## Action item:
Lines from the beginning of the entries up to and including the one with "The width and height of the screenshot is (1200, 630)." must be duplicated word for word; leave out all others.

Material for the task START

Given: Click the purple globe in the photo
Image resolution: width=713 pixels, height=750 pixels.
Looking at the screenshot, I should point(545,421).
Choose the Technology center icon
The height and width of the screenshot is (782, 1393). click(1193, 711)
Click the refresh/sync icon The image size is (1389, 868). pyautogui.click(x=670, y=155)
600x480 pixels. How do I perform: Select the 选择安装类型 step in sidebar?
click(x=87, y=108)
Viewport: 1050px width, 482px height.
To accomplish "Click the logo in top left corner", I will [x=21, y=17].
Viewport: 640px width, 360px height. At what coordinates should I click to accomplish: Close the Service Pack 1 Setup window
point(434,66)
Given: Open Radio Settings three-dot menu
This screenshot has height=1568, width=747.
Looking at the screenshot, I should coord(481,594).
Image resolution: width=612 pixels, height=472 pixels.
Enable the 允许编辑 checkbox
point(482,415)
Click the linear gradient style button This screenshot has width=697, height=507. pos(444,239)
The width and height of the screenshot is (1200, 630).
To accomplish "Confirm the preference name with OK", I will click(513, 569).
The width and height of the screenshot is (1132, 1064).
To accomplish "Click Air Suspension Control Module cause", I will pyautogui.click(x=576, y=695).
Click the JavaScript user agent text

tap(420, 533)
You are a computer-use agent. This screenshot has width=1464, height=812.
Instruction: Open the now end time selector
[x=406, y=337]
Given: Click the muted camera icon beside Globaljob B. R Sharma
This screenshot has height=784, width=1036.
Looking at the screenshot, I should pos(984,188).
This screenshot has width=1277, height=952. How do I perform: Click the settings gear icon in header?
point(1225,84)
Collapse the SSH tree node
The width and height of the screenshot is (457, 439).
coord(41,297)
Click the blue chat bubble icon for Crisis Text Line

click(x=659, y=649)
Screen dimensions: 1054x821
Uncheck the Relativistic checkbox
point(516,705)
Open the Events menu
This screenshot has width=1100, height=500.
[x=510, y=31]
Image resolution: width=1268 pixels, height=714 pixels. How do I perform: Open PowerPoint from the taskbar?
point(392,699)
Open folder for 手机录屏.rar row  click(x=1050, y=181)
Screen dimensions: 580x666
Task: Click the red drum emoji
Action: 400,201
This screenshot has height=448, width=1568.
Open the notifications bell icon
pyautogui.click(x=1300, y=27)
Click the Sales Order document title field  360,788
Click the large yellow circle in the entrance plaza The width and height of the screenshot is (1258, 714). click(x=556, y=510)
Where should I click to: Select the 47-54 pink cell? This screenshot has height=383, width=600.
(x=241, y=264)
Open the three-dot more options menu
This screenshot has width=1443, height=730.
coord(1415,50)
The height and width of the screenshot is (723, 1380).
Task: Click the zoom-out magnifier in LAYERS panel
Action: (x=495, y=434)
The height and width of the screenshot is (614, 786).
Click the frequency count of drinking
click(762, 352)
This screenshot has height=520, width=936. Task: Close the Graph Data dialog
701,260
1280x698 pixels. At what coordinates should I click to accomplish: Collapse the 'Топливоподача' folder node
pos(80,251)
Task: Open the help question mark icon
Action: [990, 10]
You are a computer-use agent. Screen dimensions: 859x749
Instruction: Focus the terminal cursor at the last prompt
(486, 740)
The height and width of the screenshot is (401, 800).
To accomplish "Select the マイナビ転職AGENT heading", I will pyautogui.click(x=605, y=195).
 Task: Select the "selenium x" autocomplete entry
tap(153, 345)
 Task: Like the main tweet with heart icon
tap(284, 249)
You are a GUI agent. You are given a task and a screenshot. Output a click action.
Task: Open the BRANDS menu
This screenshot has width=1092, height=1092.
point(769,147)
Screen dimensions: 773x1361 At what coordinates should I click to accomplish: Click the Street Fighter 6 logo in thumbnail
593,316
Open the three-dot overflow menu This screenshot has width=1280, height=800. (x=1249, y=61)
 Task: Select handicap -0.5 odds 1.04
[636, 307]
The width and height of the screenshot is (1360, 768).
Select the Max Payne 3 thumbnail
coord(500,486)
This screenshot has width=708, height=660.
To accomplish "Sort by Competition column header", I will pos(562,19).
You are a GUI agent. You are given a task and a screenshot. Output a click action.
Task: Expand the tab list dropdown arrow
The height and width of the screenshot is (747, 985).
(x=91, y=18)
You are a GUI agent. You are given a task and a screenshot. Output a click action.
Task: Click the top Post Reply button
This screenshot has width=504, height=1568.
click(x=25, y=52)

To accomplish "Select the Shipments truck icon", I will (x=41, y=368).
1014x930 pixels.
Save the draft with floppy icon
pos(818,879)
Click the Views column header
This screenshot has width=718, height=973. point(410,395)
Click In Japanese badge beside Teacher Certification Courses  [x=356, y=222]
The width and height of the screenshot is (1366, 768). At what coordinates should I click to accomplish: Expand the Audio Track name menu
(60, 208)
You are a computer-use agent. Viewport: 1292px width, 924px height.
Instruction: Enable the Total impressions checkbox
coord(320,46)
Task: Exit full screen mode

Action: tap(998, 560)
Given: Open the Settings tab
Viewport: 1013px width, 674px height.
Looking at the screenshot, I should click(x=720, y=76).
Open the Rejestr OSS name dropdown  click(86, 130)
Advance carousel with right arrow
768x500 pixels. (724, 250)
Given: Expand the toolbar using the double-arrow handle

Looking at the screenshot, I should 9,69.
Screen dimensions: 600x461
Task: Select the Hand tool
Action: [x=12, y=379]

Material for the task END

## Solution to this problem:
Given: Click the purple globe in the photo
Image resolution: width=713 pixels, height=750 pixels.
Looking at the screenshot, I should point(545,421).
Choose the Technology center icon
The height and width of the screenshot is (782, 1393). click(1193, 711)
Click the refresh/sync icon The image size is (1389, 868). pyautogui.click(x=670, y=155)
600x480 pixels. How do I perform: Select the 选择安装类型 step in sidebar?
click(x=87, y=108)
Viewport: 1050px width, 482px height.
To accomplish "Click the logo in top left corner", I will [x=21, y=17].
Viewport: 640px width, 360px height. At what coordinates should I click to accomplish: Close the Service Pack 1 Setup window
point(434,66)
Given: Open Radio Settings three-dot menu
This screenshot has height=1568, width=747.
Looking at the screenshot, I should coord(481,594).
Image resolution: width=612 pixels, height=472 pixels.
Enable the 允许编辑 checkbox
point(482,415)
Click the linear gradient style button This screenshot has width=697, height=507. pos(444,239)
The width and height of the screenshot is (1200, 630).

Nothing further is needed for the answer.